◆ **About this exercise**:
The answer should consist of each line below that contains the word "computer".

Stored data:
----------

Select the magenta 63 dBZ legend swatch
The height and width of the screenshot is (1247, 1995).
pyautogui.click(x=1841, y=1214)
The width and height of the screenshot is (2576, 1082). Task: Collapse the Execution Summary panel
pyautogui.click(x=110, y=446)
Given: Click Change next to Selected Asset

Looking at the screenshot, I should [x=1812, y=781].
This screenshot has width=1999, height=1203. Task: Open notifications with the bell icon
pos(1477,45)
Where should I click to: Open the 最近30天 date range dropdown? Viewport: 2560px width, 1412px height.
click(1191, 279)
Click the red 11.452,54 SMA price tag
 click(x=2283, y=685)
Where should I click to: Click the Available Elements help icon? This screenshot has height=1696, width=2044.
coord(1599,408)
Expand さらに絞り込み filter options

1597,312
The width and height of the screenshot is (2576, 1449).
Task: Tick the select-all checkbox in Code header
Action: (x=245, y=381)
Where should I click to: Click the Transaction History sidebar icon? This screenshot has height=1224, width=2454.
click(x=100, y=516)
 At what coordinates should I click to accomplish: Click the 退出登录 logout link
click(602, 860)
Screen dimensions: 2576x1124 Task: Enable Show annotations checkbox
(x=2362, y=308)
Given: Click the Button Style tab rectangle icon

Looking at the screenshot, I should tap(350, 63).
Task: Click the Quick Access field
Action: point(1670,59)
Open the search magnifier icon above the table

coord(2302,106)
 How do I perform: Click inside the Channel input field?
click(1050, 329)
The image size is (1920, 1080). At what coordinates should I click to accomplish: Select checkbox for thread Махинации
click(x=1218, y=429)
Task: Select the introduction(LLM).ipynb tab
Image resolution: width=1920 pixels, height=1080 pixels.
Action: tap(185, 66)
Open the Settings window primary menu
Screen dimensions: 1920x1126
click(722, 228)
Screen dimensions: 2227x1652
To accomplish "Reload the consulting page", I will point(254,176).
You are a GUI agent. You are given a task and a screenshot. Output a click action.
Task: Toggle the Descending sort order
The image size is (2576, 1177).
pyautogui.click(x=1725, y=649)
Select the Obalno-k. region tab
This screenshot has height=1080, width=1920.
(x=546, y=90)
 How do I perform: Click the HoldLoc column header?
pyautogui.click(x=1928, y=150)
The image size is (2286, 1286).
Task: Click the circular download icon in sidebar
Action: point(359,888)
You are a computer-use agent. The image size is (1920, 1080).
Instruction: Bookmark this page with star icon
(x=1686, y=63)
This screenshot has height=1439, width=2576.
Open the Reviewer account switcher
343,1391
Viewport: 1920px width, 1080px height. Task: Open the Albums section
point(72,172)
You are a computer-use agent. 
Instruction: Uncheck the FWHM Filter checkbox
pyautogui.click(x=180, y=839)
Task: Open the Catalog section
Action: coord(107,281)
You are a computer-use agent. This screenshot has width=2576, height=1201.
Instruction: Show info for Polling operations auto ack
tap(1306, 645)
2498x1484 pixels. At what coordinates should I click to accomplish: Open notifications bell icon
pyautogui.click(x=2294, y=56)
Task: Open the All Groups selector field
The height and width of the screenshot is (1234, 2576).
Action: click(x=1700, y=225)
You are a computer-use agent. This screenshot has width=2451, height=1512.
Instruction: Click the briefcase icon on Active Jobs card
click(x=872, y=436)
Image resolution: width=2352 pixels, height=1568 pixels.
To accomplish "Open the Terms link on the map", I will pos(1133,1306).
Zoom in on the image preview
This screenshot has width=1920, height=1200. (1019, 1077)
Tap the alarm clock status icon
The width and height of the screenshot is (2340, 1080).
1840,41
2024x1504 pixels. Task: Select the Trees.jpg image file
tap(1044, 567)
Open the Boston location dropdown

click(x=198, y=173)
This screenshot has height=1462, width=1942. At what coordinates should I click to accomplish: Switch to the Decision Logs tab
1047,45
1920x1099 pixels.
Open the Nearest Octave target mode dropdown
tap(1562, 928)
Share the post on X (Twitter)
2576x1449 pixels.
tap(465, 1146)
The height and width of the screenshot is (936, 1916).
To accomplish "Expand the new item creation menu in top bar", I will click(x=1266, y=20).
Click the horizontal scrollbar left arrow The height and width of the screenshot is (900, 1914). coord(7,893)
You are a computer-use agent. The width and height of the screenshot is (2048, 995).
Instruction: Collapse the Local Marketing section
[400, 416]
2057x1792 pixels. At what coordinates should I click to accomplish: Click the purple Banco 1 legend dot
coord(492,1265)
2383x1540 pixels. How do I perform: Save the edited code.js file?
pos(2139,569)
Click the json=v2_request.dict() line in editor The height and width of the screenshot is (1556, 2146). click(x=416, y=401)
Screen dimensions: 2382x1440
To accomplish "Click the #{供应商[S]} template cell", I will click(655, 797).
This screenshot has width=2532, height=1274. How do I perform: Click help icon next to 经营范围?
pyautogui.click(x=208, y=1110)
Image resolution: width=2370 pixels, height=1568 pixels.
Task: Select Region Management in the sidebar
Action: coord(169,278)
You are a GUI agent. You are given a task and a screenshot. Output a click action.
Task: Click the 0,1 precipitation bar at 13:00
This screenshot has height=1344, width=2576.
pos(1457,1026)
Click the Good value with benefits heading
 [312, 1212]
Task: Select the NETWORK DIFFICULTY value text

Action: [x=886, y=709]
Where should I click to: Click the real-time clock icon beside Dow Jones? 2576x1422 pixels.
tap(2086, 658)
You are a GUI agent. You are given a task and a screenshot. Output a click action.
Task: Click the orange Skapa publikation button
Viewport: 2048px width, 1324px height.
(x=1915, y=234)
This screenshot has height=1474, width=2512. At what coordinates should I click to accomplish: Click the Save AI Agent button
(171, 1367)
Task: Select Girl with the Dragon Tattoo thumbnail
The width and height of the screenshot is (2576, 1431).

----------

◆ **Solved exercise**:
You are a computer-use agent. The image size is (1920, 1080).
You are a computer-use agent. 
You are a computer-use agent. This screenshot has width=2576, height=1201.
You are a computer-use agent. This screenshot has width=2451, height=1512.
You are a computer-use agent. The width and height of the screenshot is (2048, 995).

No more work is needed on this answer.